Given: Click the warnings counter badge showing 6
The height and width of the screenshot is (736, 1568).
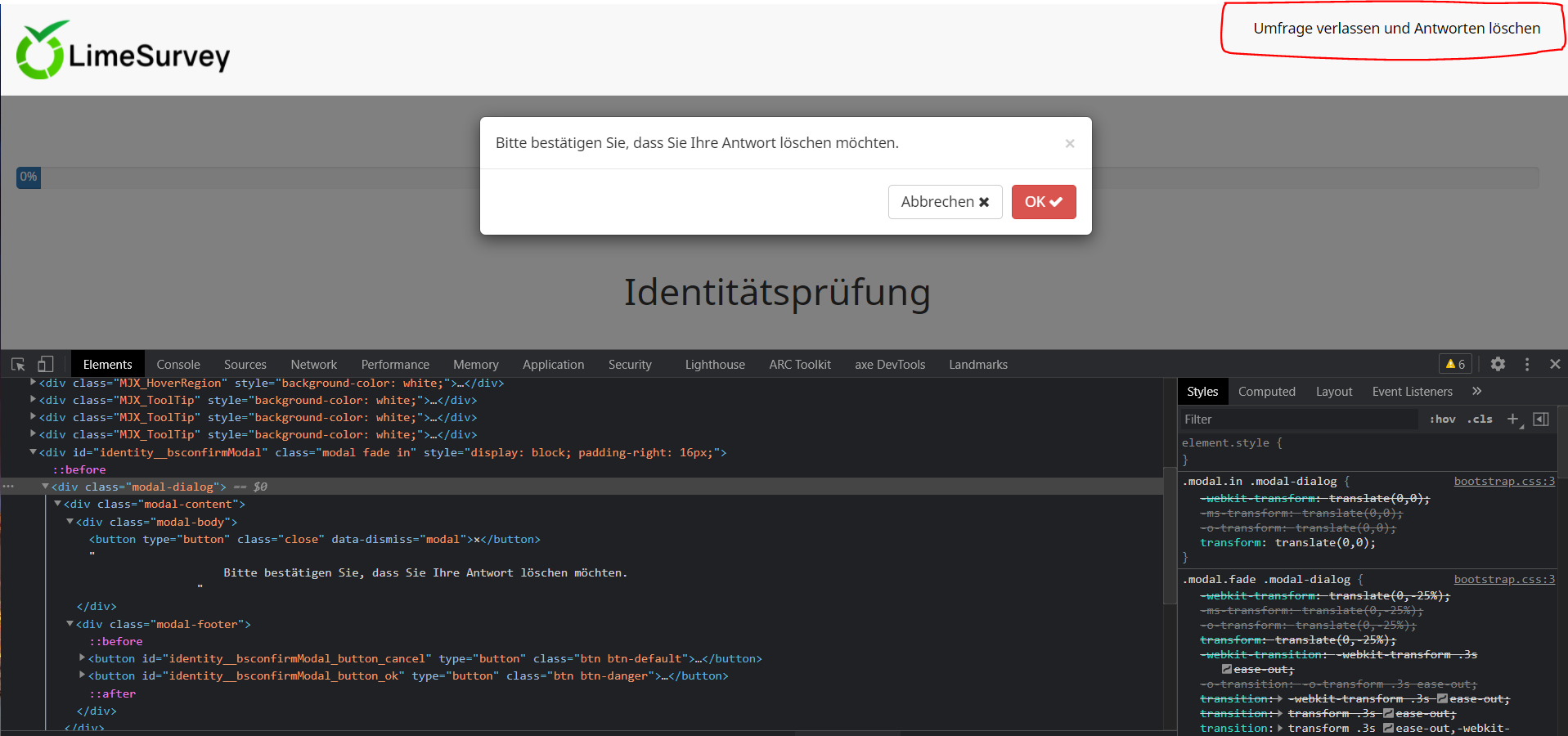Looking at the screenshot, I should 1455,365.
___
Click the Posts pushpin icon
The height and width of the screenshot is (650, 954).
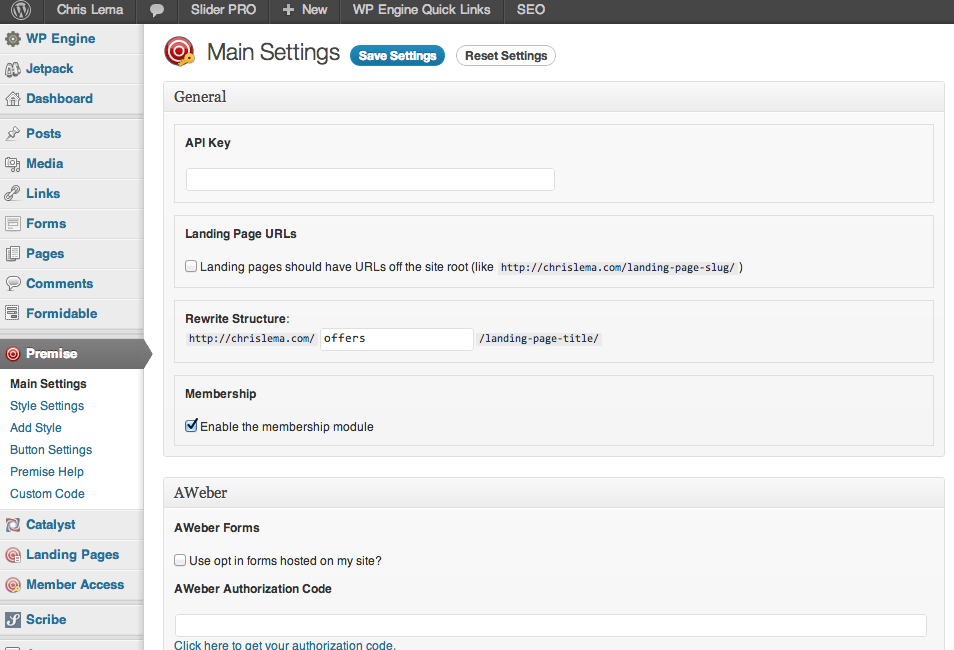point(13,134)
___
» **What the task requires**
Look through the entries above, find each line containing "Click", and copy it.

» **Exercise answer**
Given: Click the warnings counter badge showing 6
Click the Posts pushpin icon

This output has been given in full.